2

Programming in the VBE

At least as far back as Borland's early Turbo Pascal editor for DOS, modern programmers have had the luxury of Integrated Development Environments (IDEs). An IDE is an editor like Notepad or MS-Word that is customized specifically for writing programming language code. The Visual Basic Editor (VBE) is an IDE that ships with every application supporting VBA, including MS-Excel. Thus, if you know how to use one VBE and VBA then you know how to use them all. All that remains is to learn the object model for each Office application you want to write code for, fortunately the Help documentation will answer many of your questions here.

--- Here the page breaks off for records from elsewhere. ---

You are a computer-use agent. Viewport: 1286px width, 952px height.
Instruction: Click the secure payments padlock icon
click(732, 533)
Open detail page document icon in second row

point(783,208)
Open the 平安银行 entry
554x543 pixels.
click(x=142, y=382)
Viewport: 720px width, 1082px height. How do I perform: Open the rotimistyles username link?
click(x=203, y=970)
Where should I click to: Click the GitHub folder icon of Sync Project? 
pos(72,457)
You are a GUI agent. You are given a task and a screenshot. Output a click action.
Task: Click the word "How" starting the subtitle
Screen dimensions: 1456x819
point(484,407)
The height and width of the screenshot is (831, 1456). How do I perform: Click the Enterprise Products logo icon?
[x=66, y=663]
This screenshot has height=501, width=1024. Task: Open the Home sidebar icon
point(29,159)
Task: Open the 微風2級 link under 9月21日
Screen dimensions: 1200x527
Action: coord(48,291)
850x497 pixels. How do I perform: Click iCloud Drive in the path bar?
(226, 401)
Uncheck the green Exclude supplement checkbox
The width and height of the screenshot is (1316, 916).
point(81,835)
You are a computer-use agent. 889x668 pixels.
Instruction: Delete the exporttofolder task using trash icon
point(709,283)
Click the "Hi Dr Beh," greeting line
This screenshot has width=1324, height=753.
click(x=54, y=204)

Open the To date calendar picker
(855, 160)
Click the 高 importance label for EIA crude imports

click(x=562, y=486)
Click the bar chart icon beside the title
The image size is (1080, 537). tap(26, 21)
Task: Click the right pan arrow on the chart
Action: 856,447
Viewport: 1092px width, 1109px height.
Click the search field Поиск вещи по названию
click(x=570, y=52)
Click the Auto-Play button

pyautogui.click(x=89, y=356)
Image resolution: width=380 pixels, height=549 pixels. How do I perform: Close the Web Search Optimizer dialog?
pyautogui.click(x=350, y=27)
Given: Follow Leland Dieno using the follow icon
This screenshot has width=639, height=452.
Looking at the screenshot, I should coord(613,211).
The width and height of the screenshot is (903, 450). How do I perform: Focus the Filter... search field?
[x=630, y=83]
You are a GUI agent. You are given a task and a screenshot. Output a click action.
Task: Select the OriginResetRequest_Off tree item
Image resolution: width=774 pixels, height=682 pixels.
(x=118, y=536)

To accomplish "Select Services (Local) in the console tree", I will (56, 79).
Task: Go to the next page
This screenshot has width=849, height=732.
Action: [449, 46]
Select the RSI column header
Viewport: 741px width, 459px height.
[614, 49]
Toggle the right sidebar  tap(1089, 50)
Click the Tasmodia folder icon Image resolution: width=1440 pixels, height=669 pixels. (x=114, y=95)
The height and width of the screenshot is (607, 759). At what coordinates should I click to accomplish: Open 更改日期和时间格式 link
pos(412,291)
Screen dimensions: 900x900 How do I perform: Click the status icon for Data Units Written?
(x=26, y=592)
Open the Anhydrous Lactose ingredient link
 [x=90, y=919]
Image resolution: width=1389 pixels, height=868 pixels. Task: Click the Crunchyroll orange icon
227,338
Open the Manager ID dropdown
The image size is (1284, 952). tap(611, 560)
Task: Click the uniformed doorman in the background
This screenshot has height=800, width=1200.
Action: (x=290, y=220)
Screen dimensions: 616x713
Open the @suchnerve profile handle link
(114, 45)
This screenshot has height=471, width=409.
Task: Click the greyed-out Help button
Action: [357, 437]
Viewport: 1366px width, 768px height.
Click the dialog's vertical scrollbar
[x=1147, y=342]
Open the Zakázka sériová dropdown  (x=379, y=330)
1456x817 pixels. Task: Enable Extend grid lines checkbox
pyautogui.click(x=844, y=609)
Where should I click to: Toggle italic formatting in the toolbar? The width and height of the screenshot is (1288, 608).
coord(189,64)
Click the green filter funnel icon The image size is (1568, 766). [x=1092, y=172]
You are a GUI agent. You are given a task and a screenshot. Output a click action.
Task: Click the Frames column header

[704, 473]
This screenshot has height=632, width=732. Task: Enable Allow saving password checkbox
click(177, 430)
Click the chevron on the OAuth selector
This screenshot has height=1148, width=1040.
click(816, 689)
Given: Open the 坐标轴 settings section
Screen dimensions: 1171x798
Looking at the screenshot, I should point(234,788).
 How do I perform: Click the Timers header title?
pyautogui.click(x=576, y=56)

This is a programming book, so it will be helpful for you to become familiar with the VBE. If you are an experienced VBA programmer and have used the VBE before, then just browse the sections of this chapter to see if there are any new techniques that you weren't previously aware of, or you can skip to Chapter 4. If you are a new VBA programmer, then reading this chapter will help you optimize your code writing and debugging experience.

Writing Code

Computers don't care about words or grammar. A computer only cares about bits and bytes. Even low-level languages that have a very simple grammar, like assembler, aren't treated any differently than the more high-level languages. Only the compiler and people care about programming languages and grammar. Since the compiler's job is to convert the programming language into bits and bytes ...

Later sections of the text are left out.